Keyakinannya, tidak ada yang inginkan kecelakaan apalagi sampai terjadi kematian. Tapi sangat penting dilakukan antisipasi dan partisipasi sejak dini dalam program BPJS untuk mengurangi beban bagi jurnalis yang mengalamai kecelakaan atau mendapat perawatan medis.  

"Hanya dengan kliam Rp 16.800 sebulan. Sebab kalau sampai terjadi kecelakaan kerja, semua unlimited dibiayai BPJS.  Apabila saat aktivitas kerja, tiba tiba terjadi kecelakaan, tidak punya uang, itu bisa langsung ditangani rumah sakit dengan gratis,” ujarnya.   

Kerja jurnalis sangat dipahaminya, rentan dengan  risiko gangguan kesehatan dan kecelakaan kerja karena aktivitasnya memburu informasi untuk fungsi kontrol sosial.  

“Maka saya pikir perlu ada resonansi kerjasama antara temena teman di BPJS dan jurnalis, apalagi didukung FES," paparnya.  

Perusahaan pers yang tidak mendaftarkan medianya, maka sama saja dengan melanggar sederet aturan. Karena jurnalis dalam menjalankan profesinya dilindungi Undang Undang Nomor 40 tahun 1999 tentang Pers. Dalam kaitan JKN, jurnalis juga dilindungi sebagaimana masyarakat lainnya.  

Regulasi tertinggi pada Undang Undang Dasar Tahun 1945, pasal 28 huruf h, bahwa setiap warga negara berhak mendapat perlindungan sosial. Bahkan turunannya dilindungi Undang Undang Nomor 40 tahun 2004, kemudian tata laksananya Undang Undang Nomor 24 tahun 2011.  

“Artinya ini perlu digelorakan juga kepada masyarakat, yang jadi jembatan emas informasinya adalah jurnalis,” ujarnya. 

Diskusi publik digagas DJSN kerjasama dengan Friedrich Ebert Stiftung (FES), melibatkan Aliansi Jurnalis Independen (AJI) Mataram.    

Ketua AJI Mataram Sirtupillaili mendorong semua perusahaan pers memberikan jaminan  sosial kepada para jurnalisnya. Hal itu sangat penting karena risiko bekerja sebagai jurnalis juga cukup tinggi.
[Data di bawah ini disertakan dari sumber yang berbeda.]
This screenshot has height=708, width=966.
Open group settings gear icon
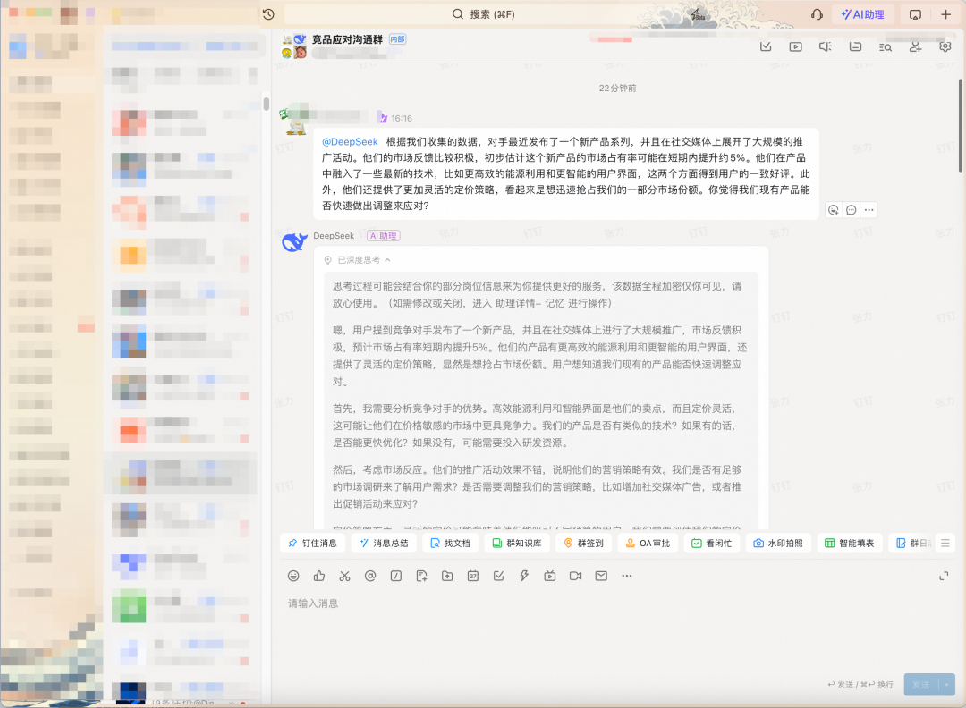click(x=945, y=46)
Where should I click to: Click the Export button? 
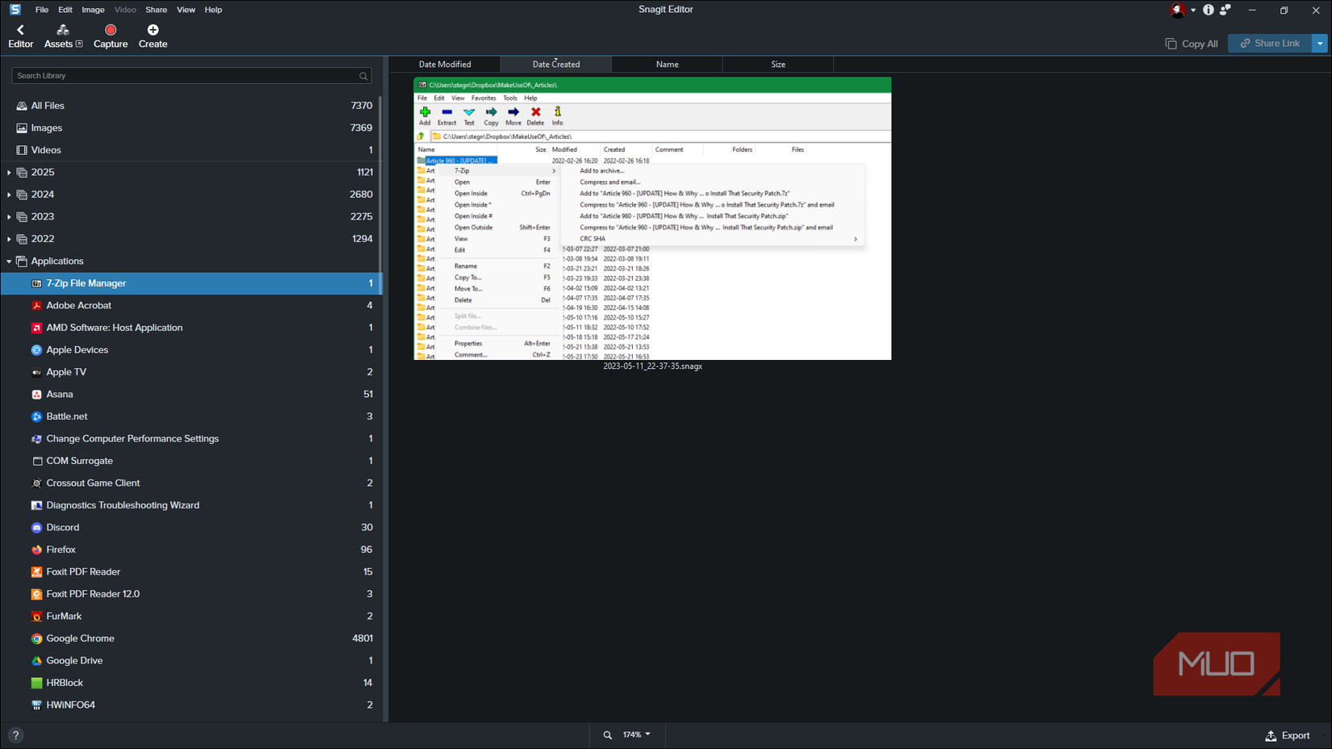pos(1288,735)
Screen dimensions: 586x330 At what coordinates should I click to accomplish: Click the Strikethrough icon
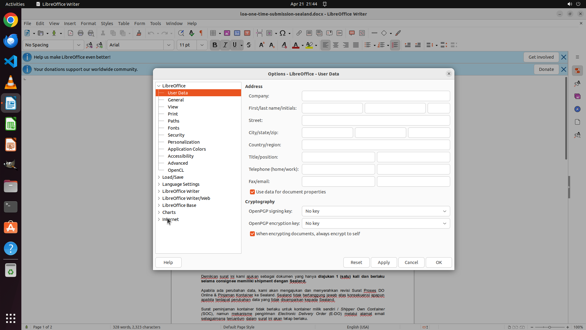(x=249, y=45)
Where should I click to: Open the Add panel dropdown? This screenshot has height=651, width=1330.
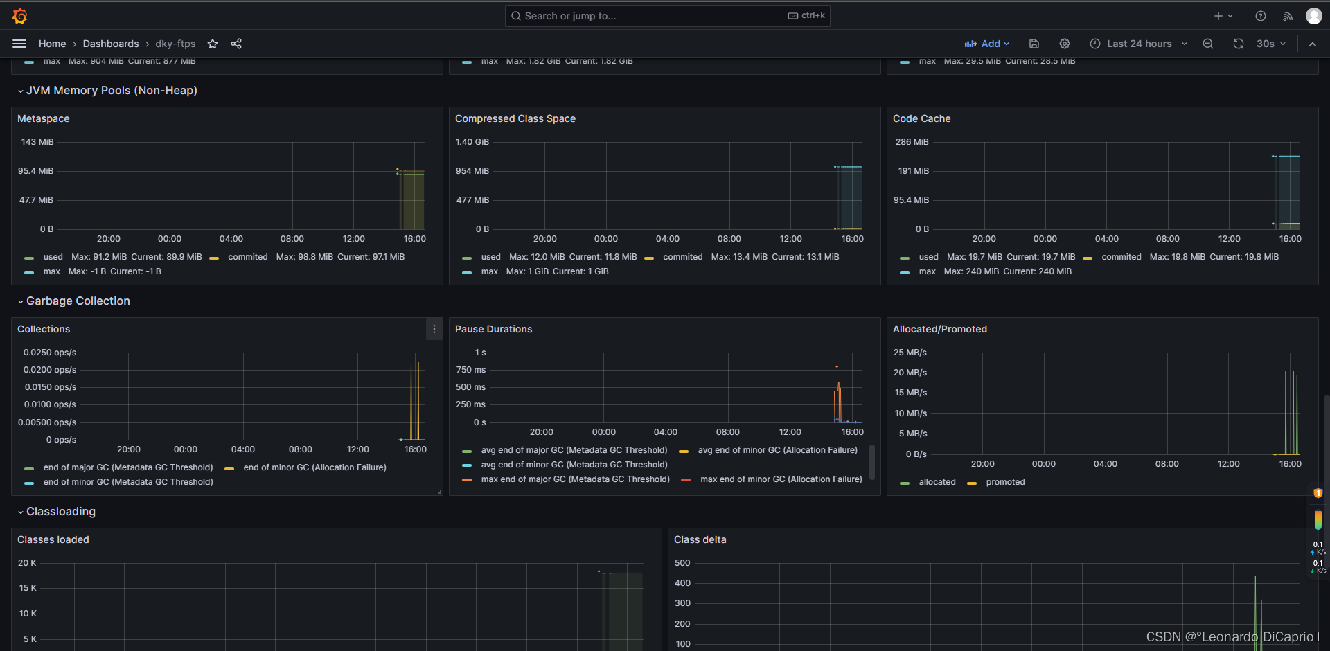pyautogui.click(x=987, y=44)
Dengan adanya jaminan sosial, maka jurnalis mendapatkan kepastian perlindungan dari perusahaan. "Memberikan jaminan sosial adalah bagian dari upaya mensejahterakan jurnalis," katanya. 

Rina Julvianty selaku Program Coordinator FES mendorong jurnalis mendapat manfaat dari program BPJS. Sebagai bagian dari lembaga kontrol, pers tidak hanya aktif menyoroti persoalan sosial seperti masalah kesehatan. Penting menurutnya untuk menjadi bagian dari penerima layanan kesehatan.  

Hal itu yang lembaganya bekerjasama dengan AJI Indonesia dan menyelenggarakan kegiatan itu bersama AJI Mataram, demi mendorong kesadaran dan partisipasi dalam program jaminan kesehatan.   

Terlebih masyarakat kerap bingung dengan perubahan aturan, terlebih ada Peraturan Presiden (Perpres) yang  baru tentang jaminan kesehatan. “Ketika mendapat pelayanan, baru kita tahu ada perubahan aturan. Nah, ini media bisa mengambil peran,” ujarnya.  

Disela sela diskusi, peserta  menyaksikan pemutaran film dokumenter karya Watchdog Documentary tentang bagaimana sistem BPJS bekerja di beberapa daerah yang jadi spot pengambilan video. Hadir Fery Kristianto, salah satu videografer yang terlibat dalam pengambilan gambar hadir sebagai pembicara. Selain tentang pelayanan BPJS yang memberi kemudahan bagi pembiayaan pasien, juga sisi lain tentang anggapan rumitnya  pelayanan di rumah sakit ketika diintegrasikan dengan klaim BPJS. Pasien asal Aceh terpaksa berobat di Malaysia, jadi pengalaman salah seorang videografer.  Sementara Fery memotret absennya pelayanan kesehatan bagi  pengidap HIV/AIDS di Bali. (*)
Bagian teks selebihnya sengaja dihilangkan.